Determine whether or not the parametric equations of two lines intersect. L 1 :

Question

Determine whether or not the parametric equations of two lines intersect.

L1:
x = 5 + 3s
y = -3 - 2s
z = 4 + s

and
L2:
x = 3-t
y = -4 + 3t
z = 5 - 2t

The answer is yes at P(2, -1, 3).

I just need to know how to do this type of problem.

Explanation / Answer

If L1 and L2 intersect, there will be a point (x,y,z) where both lines cross with each other.
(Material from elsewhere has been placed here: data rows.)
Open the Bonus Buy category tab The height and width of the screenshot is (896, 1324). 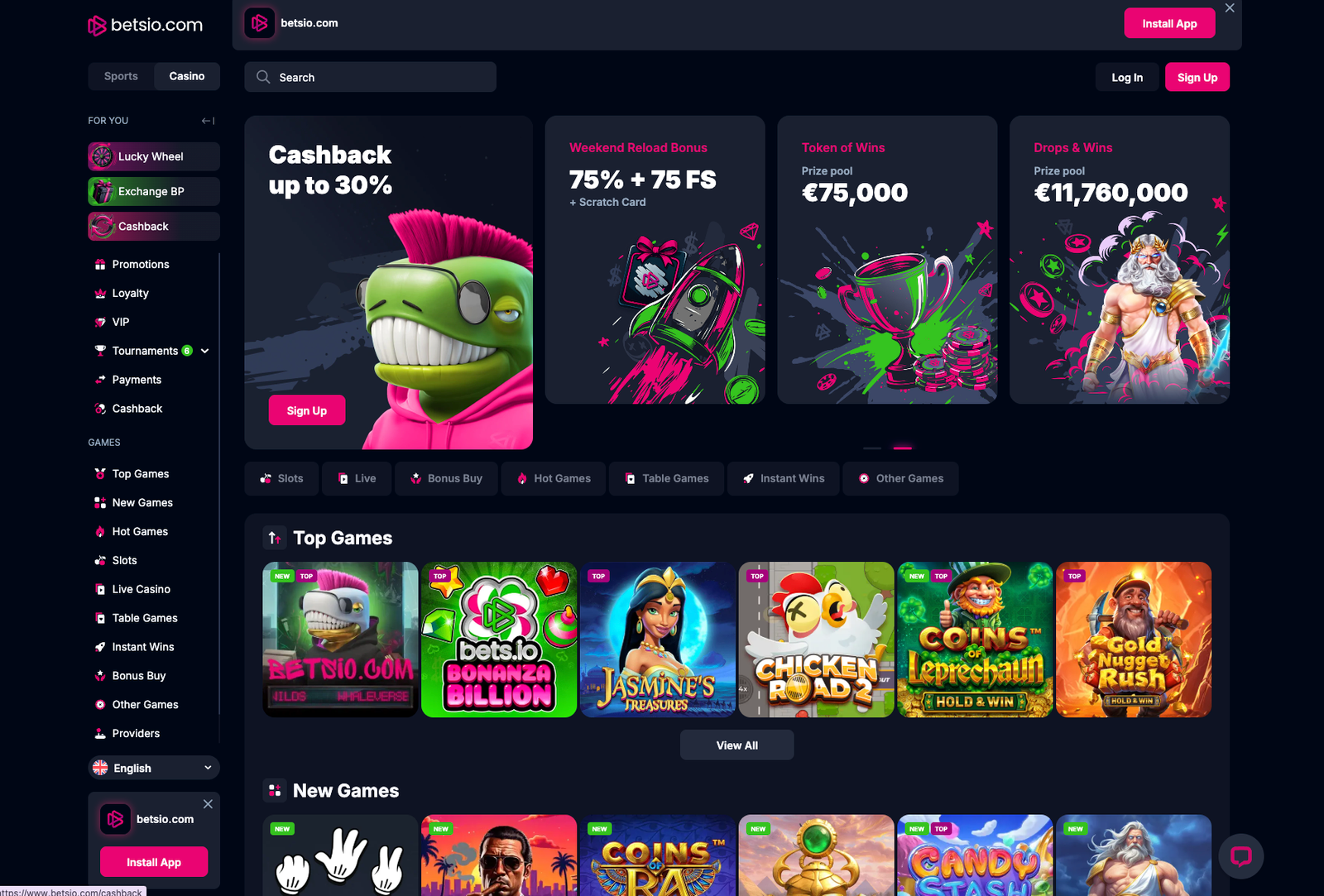tap(447, 478)
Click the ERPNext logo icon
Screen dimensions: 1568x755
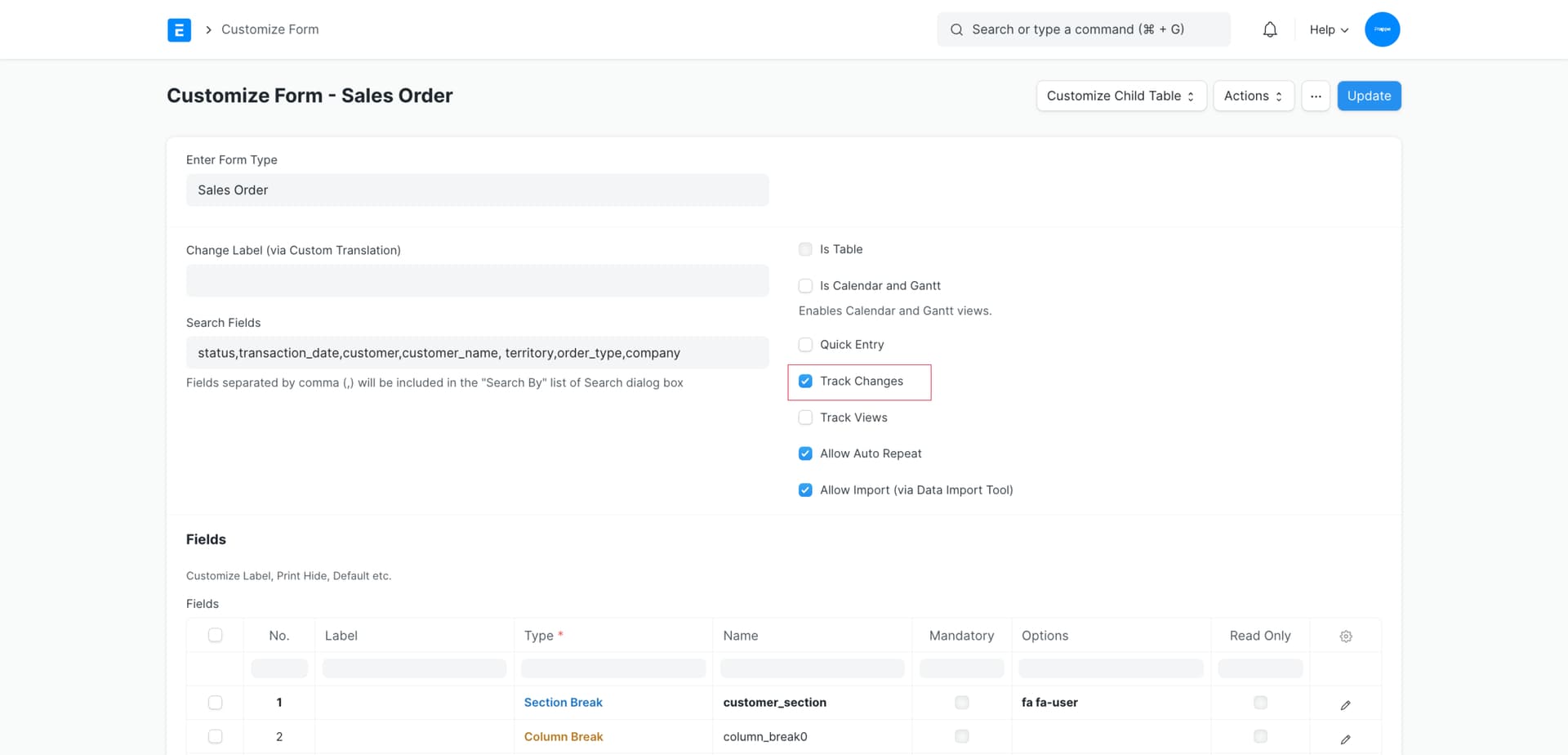tap(179, 29)
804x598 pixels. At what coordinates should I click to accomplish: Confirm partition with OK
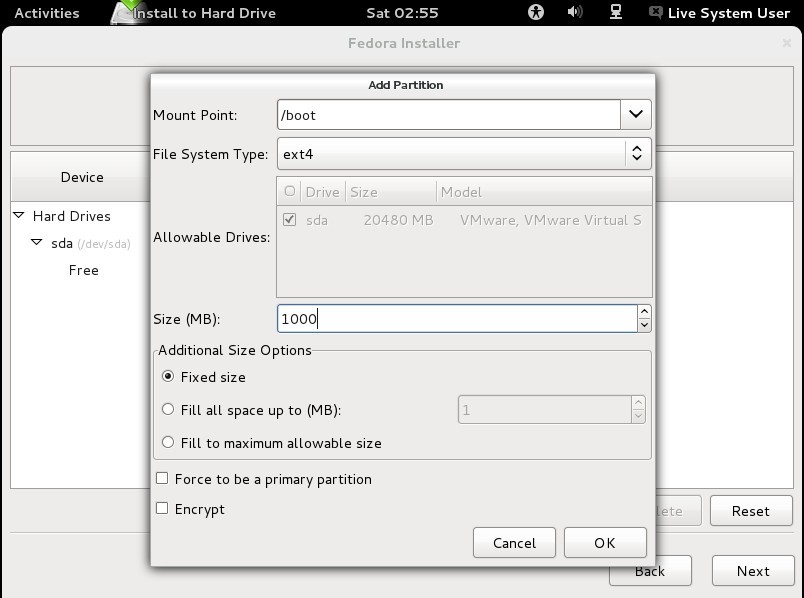605,542
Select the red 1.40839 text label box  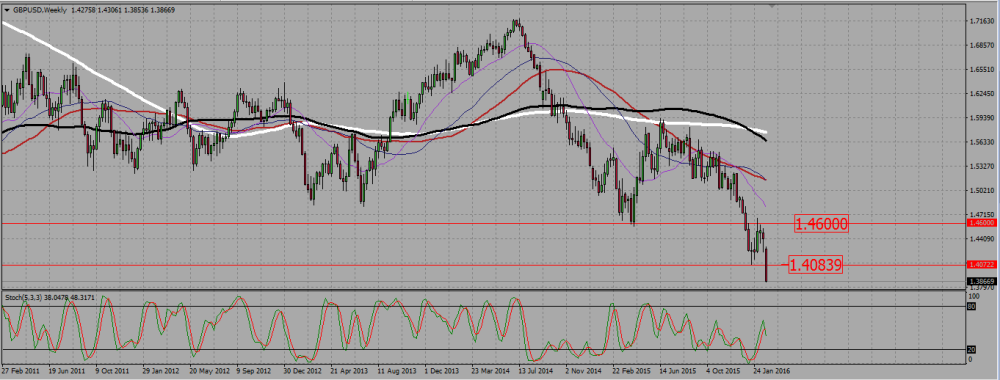pos(816,265)
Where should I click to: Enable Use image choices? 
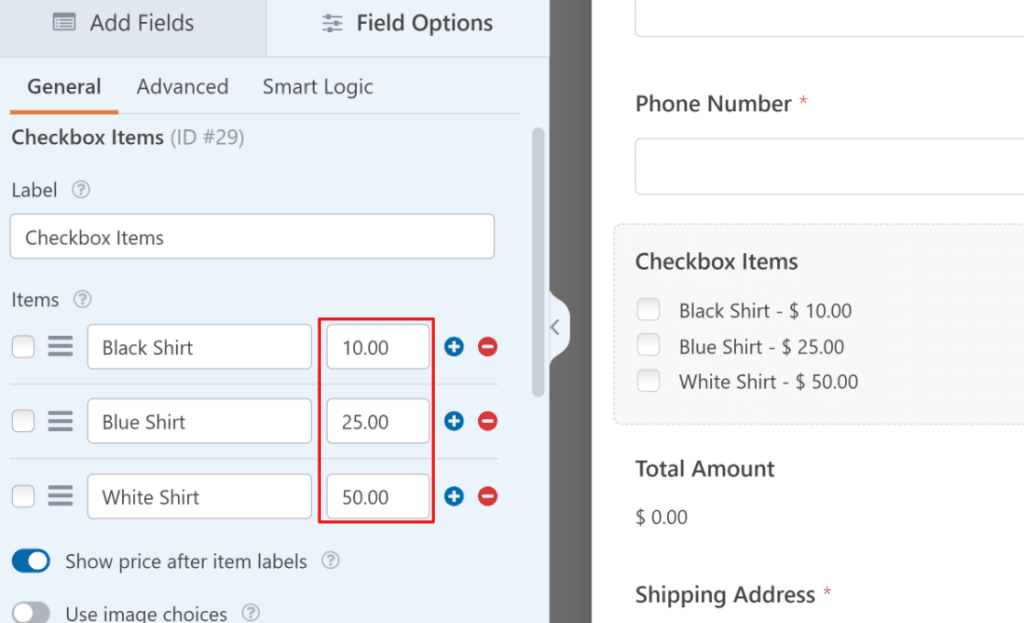pos(30,611)
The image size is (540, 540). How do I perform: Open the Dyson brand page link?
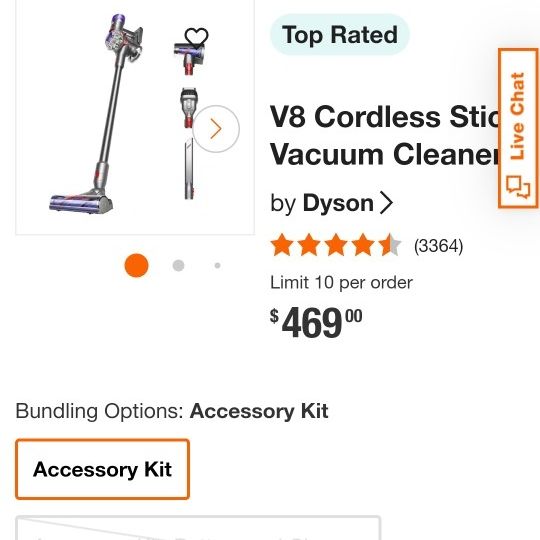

Therefore, x, y, and z will be the same at that point. if x=x, y=y and z=z for both lines, there will be values for s and t that will satisfy the following equations; x=x y=y z=z (from both lines) then: 5+3s = 3-t .........(1) -3-2s = -4 +3t ...........(2) 4 + s = 5- 2t ...........(3) from (3) s = 5 -2t -4 (solving for x) s = 1 - 2t ...........(4) (4) in (1) 5 + 3 (1-2t) = 3- t 5 +3 -6t = 3-t 8 -6t = 3-t 8 - 3 = 6t -t 5 = 5t t = 1 -----> substituting this value in (4) ---> s = -1 t = 1 ans s = -1 satisfy (1) and (3)... in order to be an intersection should satisfy also (2) t= 1 and s= -1 in (2) -3 -2 (-1) = -4 +3(1) -3 +2 = -4 + 3 -1 = -1 .....TRUE it satisfy (2) replacing either t =1 in L1 or s=-1 in L 2 will give us the same answer ----> the intersection point x = 3 -(1) = 2 y = -4 +3(1) = -1 z = 5 - 2(1) = 3 L1 and L2 will intersect at the point (x,y,z) = (2,-1,3)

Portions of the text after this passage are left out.